*What you are asked to do:* Would you output the lines from the one containing "Navigate to 学校简介" through the final line of the entries, exactly and with pictures omitted?

*Data in this exercise:*

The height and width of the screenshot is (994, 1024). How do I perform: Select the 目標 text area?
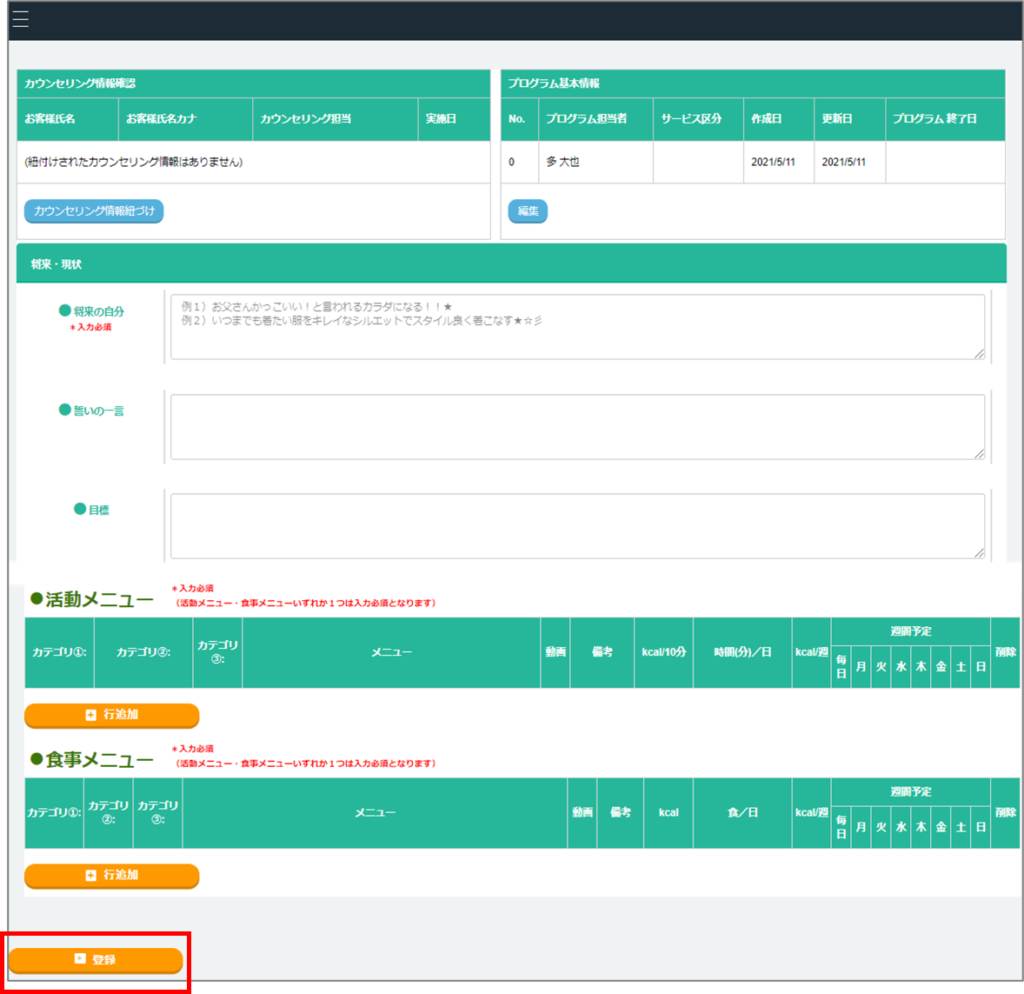click(576, 525)

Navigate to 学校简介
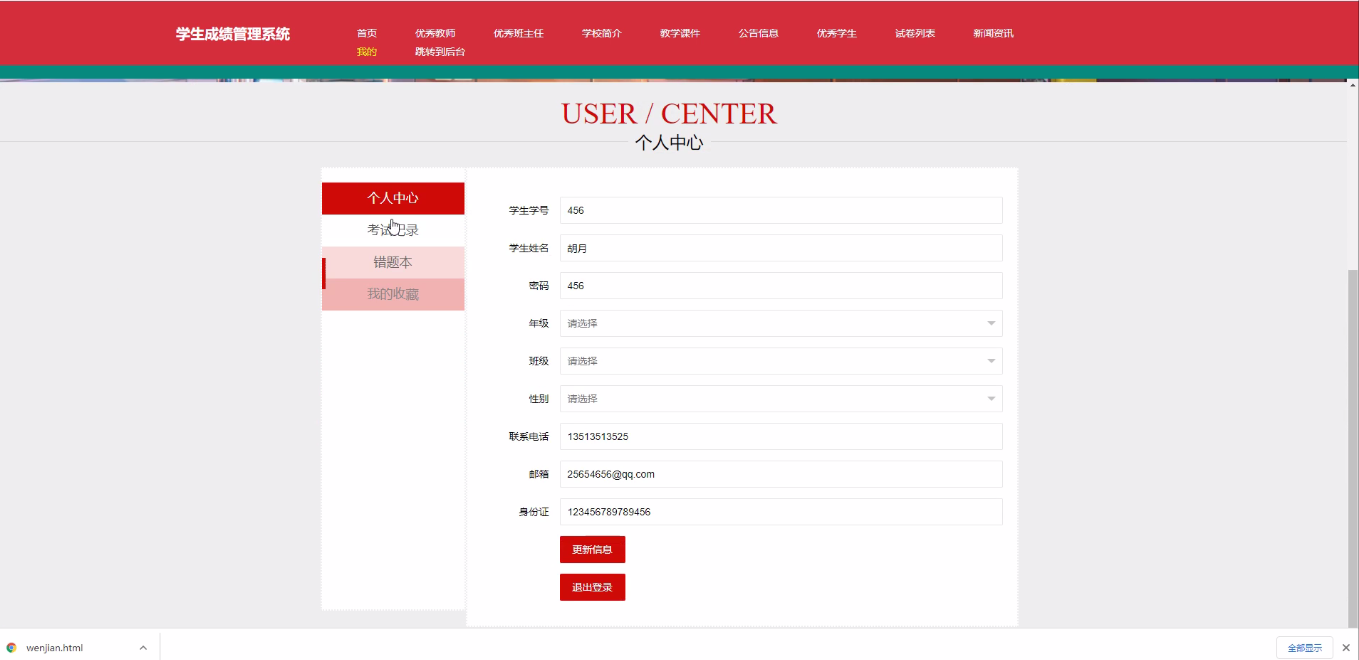tap(601, 32)
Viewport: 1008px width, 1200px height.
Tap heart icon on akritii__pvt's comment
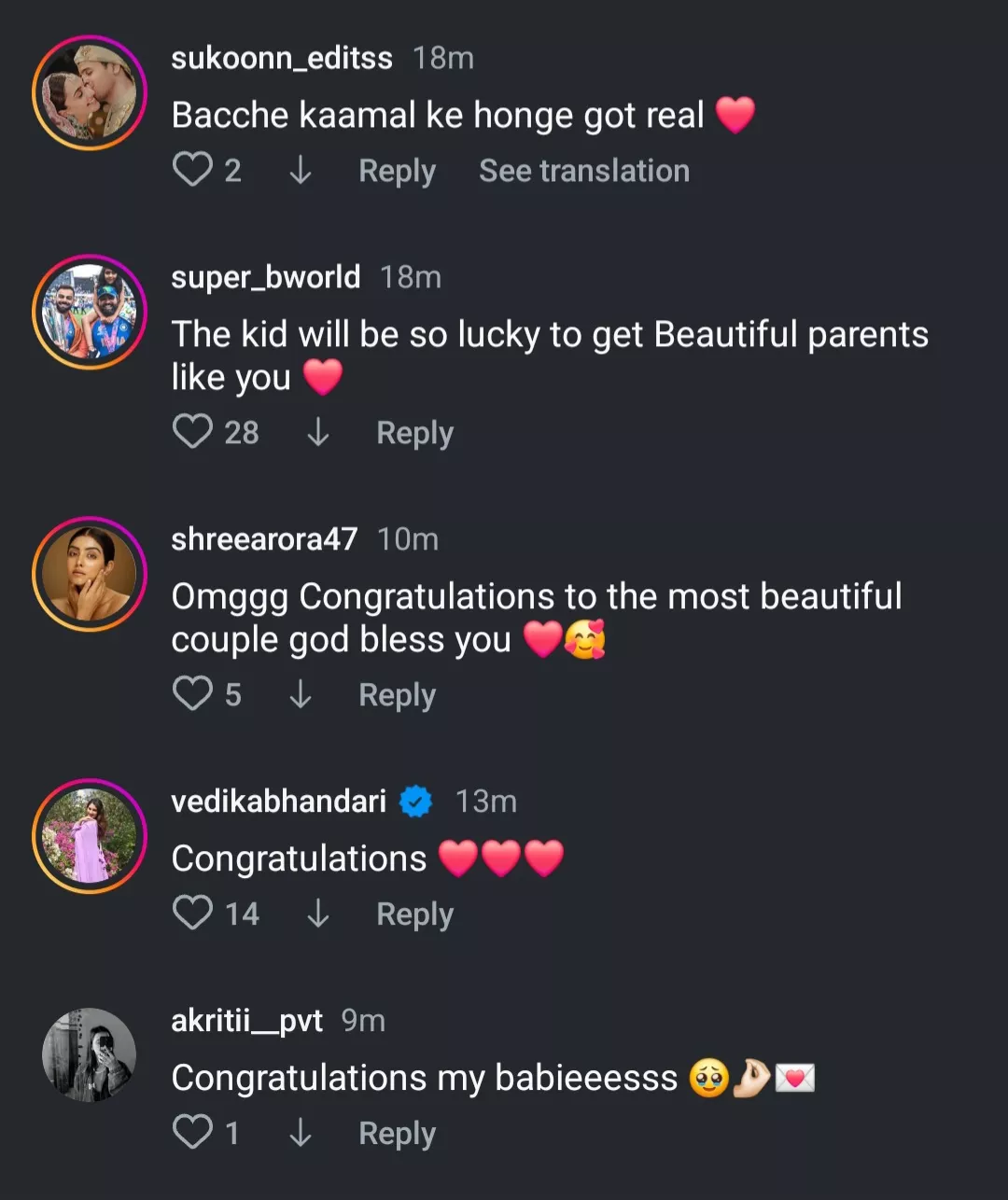pos(192,1133)

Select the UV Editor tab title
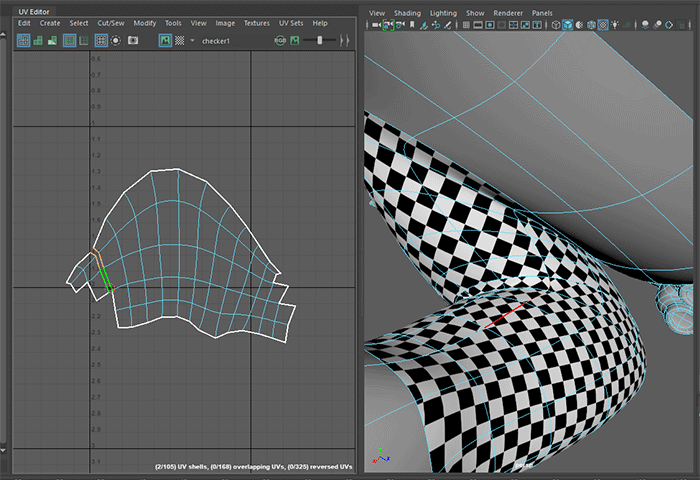click(35, 11)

*Answer to this exercise:*
Navigate to 学校简介
tap(601, 32)
Viewport: 1008px width, 1200px height.
Tap heart icon on akritii__pvt's comment
pos(192,1133)

Select the UV Editor tab title
click(35, 11)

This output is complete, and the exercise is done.